Above all, the bipartisan consensus not to question the permanent-warfare state is being upstaged by a right-wing maniac. That harms the self-image of the self-declared liberals who believe they are peaceful people (nothing like those armed yahoos from rural Texas!) and yet have supported wars and "humanitarian intervention."

January 4, 2012

Apparently you feel free to fabricate that I "support Republicans."

The same logic: Anyone who opposed the Iraq war supported Saddam.

Anyone who opposed Bush supported the terrorists.

You're striving for an greater extreme.

Anyone who doesn't support Obama on all points, even critique from the left - especially from the left! - supports Republicans.

PS: Oh, and "supporting Obama" means conducting non-stop witchhunts for heretics. Because that's the way to sway the undecided readers who might wander in here!

January 3, 2012

On the matter of well-paid...

Security is a form of pay. I'm not sure the biggest difference in the meaning of pay levels is in the greater American appetite for consumption (of Nokia phones, perhaps?).

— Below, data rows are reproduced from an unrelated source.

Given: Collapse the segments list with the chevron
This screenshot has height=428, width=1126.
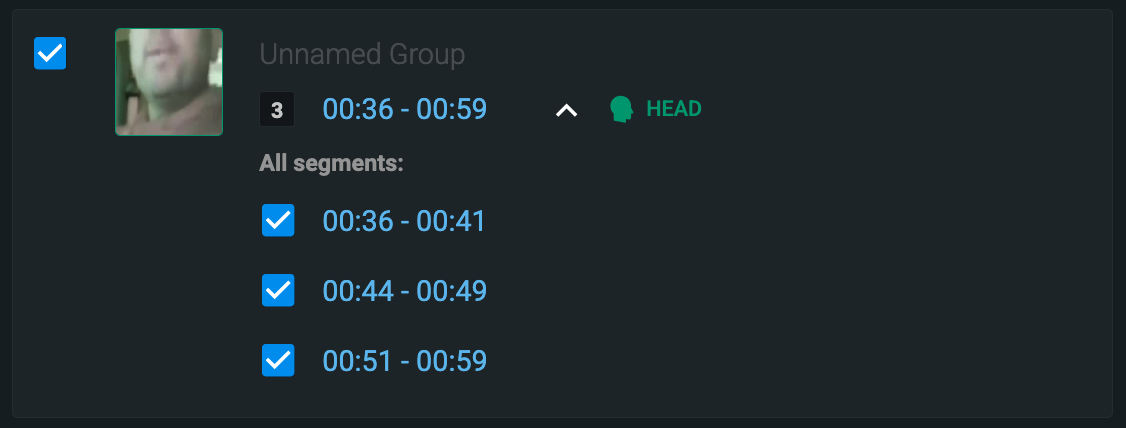Looking at the screenshot, I should click(x=567, y=110).
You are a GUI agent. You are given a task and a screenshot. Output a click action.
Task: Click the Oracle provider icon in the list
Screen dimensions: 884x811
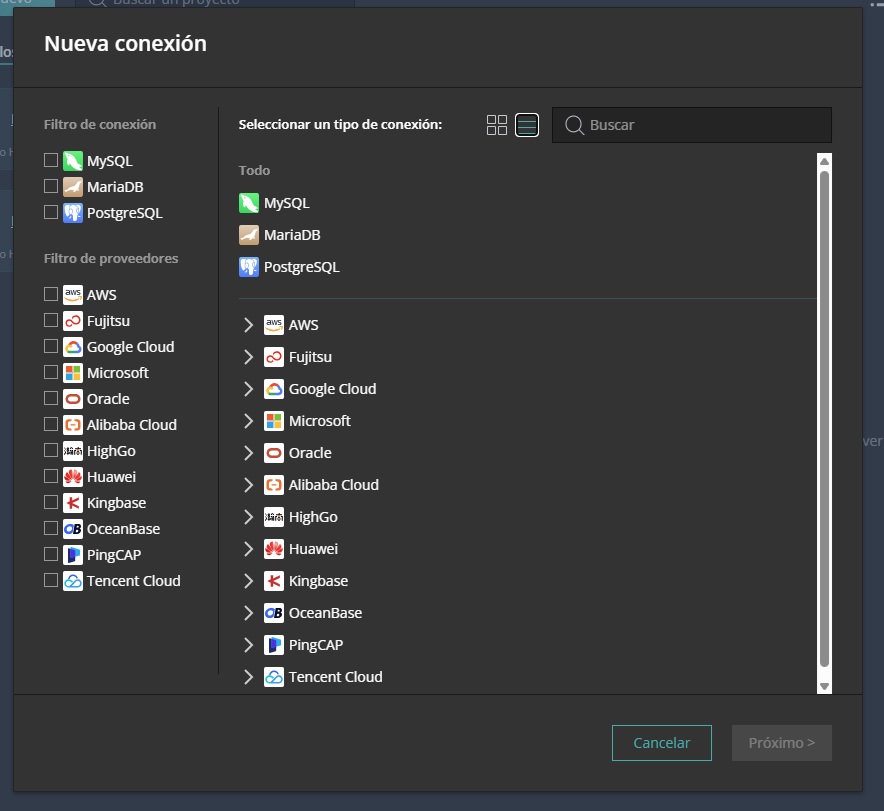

If you're not worried about your rent, health care, college tuitions, pensions, job security, essential costs like food, or what happens if you are disabled or have to care for a sick family member, if you know having a child or an accident won't promptly bankrupt you, then the lower disposable income at the end of the month seems like plenty. It's all yours. In the US, the higher disposable income may be an illusion, promptly eaten up by your rent and insurance costs.

But anyway, that's a general difference between the societies that goes beyond education.

The biggest point about the success of Finnish schools seems to me to be that they have almost twice as many teachers per capita and accordingly smaller class sizes. A cream-of-the-crop teacher, as you call her, who is stuck with 35 students (and their parents) is going to fail with many more of them than two average teachers who only have to handle 18 each (and their parents).

This is a universal. I don't believe it's hindered by cultural differences, or must be.

Now I know the problem here with the anti-intellectualism (high achievers mocked). But if that's really such an obstacle we may as well give up from the start.

Several other points I believe are also translatable: such as putting the child at the center, and not the performance of the child (at least until much later). Finland starting school at 7 and abjuring homework and grades and testing until much later is part of that. It's saying, let them grow up under loving, unstressful conditions that promote learning for its own sake, and when they're bigger they'll be able to handle the tests better than kids who have grown up under pressure of punishment and taught that only performance matters.

January 3, 2012

Substance? Really?

Two quotes from Swanson, uncommented, followed by ROFL smilies, inviting us to mock.

This is pure argument from ridicule. It is anti-intellectual and smug, not at all substantive, and all-too typical of this poster.

She seems to have appointed herself chief ideologist and witch-hunter, with obnoxious interventions in almost every thread that mentions one of her targets. Merely thoughtful or qualified support of Obama is not enough, and already grounds for suspicion. Any critique is treated as traitorous: critics no matter what the basis of their critique will always be accused directly or indirectly (depending on the rules) of being Republicans. She struts about like a junior commissar in search of thought-crime. All must howl equally at her choice of heretics, or be themselves condemned. She will start several original posts at a time to target a given writer (usually a leftist heretic who is insufficiently loyal to Obama). Not just occasionally, which might have its reasons, but every single day. This constitutes flooding. It's an attempt to set a daily agenda of which designated enemy to hate.

It's probably all within the rules, and the less alerts and meta discussions, the better for all. But this is persistently abusive rhetoric that makes a relaxed atmosphere of discourse difficult.

Perhaps this kind of behavior was acceptable on GD: P. I don't know, I stuck to GD. On DU2, we had GD and GD: P, and thus people who want to talk left-liberal politics without constant politicking had their forum, while people who want to ardently politick 24/7 had theirs. Why not go back to that?